Tracy K. Lorenz



Every now and then my senses get overloaded by seeing the same things over and over and over, I need some news. Here's a short list of things I’m tired of or, to be colloquial...played.

Zombies:  Okay, you put on lots of make-up, walk slow, and scare people; so do half the teenage girls at the mall.  We’ve had Zombie movies, Zombie TV shows, Zombie specials on Mythbusters, and cities trying to set a record for having the most zombies walking around on a given night. It’s so cliché it makes me Yawn at the Dead.

Dumb horror movies: When a person in a movie is being killed by having a plastic bag put over their head, instead of reaching back to try and grab the guy, why don’t they just poke a hole in the bag?

Speaking of which, if I was going to murder someone I’d first lure them into one of those Halloween Haunted Houses where everyone would think it was part of the act. There’s probably a movie for that.

“Scraped” pumpkins:  Once again adults have shoe-horned their way into a kids’ activity and ruined it.  Okay, you can buy a stencil, apply it to the outside of a vegetable, and then scrape off the outer layer. 
Congratulations, Piccaso, you’re an artisn’t.  Cut the top off your kids’ pumpkin, help them clean it out, take a steak knife and cut out some triangle eyes and a crooked mouth and call it good. When I see a scraped pumpkin I know there’s a frustrated mom and a henpecked dad miserably living inside the house on whose porch the pumpkin sits. Give it up, Martha Stewart, and let your kids have a
little fun.

 Posting food pictures on FaceBook:  Dude, seriously, it’s food.

 Same goes for colored leaves, women drinking, and soccer updates.

And I can’t wait until I don’t have to see Facebook pictures of pumpkin spice beer..

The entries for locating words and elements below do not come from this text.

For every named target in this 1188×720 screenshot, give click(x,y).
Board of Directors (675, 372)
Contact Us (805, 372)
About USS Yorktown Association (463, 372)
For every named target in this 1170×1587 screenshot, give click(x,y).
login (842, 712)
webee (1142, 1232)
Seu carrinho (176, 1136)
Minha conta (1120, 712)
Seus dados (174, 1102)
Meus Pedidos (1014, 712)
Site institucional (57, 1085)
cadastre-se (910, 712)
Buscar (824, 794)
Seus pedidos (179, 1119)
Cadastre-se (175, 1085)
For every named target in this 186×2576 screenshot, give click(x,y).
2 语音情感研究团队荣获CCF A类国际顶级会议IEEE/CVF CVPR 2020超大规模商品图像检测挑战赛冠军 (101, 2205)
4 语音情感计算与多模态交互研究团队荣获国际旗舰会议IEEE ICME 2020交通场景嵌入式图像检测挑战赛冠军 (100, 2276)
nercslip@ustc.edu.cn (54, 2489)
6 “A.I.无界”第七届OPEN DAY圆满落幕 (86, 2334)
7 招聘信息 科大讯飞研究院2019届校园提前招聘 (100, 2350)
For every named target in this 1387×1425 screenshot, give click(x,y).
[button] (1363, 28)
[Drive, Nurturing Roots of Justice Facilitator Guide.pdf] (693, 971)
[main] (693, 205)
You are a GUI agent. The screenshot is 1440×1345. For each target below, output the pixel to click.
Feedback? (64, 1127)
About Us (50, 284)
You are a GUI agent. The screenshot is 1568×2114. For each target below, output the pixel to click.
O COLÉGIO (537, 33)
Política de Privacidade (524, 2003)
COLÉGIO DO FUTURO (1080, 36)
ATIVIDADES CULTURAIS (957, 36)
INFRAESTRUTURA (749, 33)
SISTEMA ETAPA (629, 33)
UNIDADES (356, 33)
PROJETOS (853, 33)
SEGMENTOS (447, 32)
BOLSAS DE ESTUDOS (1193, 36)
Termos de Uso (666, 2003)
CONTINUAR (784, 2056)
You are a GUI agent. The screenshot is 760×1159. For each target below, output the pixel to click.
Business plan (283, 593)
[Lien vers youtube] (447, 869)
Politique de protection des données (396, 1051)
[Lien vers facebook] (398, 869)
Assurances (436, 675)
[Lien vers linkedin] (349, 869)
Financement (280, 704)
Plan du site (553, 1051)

 Soccer Updates:  Here’s an inside tip: no one cares about your kid’s soccer team. No one.  They never will. It’s soccer for gosh sakes. People are more likely to be impressed with your Beanie Baby collection than be impressed with your kids uncanny ability to run around aimlessly and kick a ball.

“Sexy” Halloween costumes:  See that girl on the box?  You don’t look like her, you have never looked like her, and you will never look like her.  What you do look like is a desperate woman who should have skipped the sprinkles on your last trip to the Pizza Ranch Ice Cream Bar.  On the plus side, alcohol makes you look even more ridiculous but gives those around you topic for conversation.

Self Check Out Lanes:  Okay, the self check out lanes aren’t played, but there’s an assumption that when you enter the lane you have a clue as to how to use them.   I’m so tired of morons who can’t handle the complex task of dragging a box of Corn Chex over a piece of glass.  I think if the girl watching over the self check out lane has to come over and help you then she should be able to press a button and charge you a two-dollar “idiot tax” that will immediately be deducted from your bridge card.  I realize in the near future bridge cards will be done away with and after you call your order in to Meijer’s, the food will be driven to your house and prepared for you  in exchange for a straight ticket Democrat vote. But until that day comes please move your butt over to the regular check out lane so I can get back to my job and you can get back to playing Candy Crush on your phone.  I know that sounds a little rough but I’m just tired of people standing and staring at the check-out screen like a…Zombie.